Aim of the exercise:
Please copy, exactly as they appear below, the lines from the one containing "Life of Dominic Savio (414, 1095)" through the one containing "News (100, 1225)".

Stored items from a collection:
════════════════════

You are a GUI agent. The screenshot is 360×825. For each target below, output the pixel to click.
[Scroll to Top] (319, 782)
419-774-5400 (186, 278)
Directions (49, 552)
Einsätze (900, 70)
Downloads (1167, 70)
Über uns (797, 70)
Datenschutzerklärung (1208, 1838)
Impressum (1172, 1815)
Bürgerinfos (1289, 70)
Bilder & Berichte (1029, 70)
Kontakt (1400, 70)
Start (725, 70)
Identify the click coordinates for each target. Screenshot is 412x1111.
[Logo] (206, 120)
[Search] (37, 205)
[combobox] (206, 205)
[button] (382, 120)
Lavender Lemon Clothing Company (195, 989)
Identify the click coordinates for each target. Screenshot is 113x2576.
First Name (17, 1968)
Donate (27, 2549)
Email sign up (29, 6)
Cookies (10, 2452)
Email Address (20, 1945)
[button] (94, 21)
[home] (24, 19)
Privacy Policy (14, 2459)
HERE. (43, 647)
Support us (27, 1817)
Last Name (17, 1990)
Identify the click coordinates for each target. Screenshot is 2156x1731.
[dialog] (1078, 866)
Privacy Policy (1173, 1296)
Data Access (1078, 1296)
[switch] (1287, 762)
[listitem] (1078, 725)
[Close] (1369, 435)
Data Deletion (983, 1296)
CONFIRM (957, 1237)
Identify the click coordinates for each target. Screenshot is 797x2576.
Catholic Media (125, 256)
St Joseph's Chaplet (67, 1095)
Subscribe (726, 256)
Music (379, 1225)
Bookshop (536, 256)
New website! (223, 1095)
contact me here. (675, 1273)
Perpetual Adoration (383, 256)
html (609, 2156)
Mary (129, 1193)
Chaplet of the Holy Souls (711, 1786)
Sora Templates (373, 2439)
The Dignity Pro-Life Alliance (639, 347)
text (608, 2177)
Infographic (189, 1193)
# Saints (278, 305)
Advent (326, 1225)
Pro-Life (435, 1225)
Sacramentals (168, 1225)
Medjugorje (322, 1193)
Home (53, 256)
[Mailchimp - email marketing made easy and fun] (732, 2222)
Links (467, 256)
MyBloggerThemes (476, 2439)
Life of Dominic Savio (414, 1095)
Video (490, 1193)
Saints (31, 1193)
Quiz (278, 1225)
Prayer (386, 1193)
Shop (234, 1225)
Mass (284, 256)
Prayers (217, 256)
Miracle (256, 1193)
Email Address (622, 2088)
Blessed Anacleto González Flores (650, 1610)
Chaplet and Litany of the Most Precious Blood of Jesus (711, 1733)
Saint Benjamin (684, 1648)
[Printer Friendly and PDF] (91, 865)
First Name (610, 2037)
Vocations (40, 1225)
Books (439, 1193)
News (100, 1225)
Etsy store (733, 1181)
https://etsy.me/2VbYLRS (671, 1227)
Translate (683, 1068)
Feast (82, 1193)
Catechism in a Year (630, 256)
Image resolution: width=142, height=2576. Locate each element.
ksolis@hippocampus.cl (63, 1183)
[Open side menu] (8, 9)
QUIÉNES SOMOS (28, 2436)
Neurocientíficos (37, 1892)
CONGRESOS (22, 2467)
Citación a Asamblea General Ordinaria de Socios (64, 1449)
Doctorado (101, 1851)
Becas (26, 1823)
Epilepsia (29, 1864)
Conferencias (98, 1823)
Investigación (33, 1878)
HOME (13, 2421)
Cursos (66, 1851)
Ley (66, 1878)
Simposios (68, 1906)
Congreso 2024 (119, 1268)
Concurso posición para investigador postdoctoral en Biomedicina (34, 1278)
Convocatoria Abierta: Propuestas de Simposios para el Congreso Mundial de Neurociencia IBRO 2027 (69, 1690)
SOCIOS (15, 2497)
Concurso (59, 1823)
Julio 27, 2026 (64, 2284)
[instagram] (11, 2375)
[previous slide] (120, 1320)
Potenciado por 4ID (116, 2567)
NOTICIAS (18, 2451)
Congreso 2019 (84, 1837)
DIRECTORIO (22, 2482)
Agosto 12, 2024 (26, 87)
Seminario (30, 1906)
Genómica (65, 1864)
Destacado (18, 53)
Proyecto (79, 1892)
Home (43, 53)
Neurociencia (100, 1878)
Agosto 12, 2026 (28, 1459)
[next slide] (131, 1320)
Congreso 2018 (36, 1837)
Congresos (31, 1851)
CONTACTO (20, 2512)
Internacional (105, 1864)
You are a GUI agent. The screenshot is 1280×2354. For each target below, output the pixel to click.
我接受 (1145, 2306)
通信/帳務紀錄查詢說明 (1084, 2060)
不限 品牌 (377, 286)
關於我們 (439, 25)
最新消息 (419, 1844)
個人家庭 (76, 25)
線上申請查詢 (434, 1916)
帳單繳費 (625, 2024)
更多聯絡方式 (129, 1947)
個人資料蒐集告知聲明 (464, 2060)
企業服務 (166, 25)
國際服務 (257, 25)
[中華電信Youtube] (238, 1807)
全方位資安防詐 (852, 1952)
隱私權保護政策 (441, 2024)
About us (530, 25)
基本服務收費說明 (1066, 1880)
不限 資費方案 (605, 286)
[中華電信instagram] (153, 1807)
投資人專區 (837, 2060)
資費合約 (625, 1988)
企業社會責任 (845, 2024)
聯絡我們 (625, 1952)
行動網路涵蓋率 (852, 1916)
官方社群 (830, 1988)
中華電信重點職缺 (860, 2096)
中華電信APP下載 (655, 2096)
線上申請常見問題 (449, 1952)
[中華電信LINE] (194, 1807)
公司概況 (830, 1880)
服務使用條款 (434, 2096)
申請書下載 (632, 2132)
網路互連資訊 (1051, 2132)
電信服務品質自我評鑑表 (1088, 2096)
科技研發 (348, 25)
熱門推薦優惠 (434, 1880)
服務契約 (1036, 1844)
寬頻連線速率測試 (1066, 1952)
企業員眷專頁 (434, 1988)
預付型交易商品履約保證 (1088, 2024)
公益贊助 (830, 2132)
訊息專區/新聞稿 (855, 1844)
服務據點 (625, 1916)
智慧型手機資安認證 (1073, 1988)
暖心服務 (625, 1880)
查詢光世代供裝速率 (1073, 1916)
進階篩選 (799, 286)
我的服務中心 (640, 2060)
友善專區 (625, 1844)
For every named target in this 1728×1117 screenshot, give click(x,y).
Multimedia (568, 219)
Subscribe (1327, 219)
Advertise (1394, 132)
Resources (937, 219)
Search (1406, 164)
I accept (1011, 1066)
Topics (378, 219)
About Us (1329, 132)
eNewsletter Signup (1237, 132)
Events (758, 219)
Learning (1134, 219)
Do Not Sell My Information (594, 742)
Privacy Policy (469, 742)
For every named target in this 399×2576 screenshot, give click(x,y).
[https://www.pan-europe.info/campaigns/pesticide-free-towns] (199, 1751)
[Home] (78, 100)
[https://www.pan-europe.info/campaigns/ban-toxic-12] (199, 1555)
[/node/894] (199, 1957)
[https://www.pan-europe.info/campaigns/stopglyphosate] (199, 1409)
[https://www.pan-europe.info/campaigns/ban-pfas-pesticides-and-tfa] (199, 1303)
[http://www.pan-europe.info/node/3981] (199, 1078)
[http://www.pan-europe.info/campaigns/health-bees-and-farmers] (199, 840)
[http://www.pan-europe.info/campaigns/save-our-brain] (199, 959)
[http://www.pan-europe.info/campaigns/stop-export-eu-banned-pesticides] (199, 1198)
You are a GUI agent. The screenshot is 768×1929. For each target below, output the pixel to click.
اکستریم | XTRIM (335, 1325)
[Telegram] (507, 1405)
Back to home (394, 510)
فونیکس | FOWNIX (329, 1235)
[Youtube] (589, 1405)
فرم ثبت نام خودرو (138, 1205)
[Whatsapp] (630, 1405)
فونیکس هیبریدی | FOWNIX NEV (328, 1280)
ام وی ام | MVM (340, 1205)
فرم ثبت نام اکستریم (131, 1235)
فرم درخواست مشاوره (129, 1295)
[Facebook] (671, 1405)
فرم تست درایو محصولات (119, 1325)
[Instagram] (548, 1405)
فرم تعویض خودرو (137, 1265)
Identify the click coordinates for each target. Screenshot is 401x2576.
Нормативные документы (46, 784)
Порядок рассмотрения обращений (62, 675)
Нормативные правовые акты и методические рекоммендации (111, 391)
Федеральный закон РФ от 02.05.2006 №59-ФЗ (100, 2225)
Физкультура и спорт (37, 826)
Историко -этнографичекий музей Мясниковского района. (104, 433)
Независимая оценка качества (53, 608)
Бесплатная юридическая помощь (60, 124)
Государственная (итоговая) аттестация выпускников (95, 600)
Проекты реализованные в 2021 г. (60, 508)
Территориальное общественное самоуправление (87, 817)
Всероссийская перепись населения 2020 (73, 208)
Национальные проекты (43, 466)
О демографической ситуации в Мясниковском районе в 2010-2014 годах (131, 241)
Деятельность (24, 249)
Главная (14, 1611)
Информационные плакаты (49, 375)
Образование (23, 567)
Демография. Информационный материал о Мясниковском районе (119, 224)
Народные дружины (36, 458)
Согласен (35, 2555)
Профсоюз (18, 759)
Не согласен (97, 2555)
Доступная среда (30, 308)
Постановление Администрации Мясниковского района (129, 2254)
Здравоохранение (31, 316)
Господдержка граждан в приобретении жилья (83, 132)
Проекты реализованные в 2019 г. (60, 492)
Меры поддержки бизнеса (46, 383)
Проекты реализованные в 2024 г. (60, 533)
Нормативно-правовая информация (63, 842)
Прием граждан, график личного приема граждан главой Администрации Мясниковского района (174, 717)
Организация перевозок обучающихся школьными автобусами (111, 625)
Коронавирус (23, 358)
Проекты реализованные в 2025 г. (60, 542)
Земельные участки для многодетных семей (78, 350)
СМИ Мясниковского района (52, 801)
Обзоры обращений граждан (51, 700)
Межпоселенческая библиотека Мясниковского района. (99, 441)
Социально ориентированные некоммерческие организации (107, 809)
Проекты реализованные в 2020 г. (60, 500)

════════════════════

Expected answer:
Life of Dominic Savio (414, 1095)
Video (490, 1193)
Saints (31, 1193)
Quiz (278, 1225)
Prayer (386, 1193)
Shop (234, 1225)
Mass (284, 256)
Prayers (217, 256)
Miracle (256, 1193)
Email Address (622, 2088)
Blessed Anacleto González Flores (650, 1610)
Chaplet and Litany of the Most Precious Blood of Jesus (711, 1733)
Saint Benjamin (684, 1648)
[Printer Friendly and PDF] (91, 865)
First Name (610, 2037)
Vocations (40, 1225)
Books (439, 1193)
News (100, 1225)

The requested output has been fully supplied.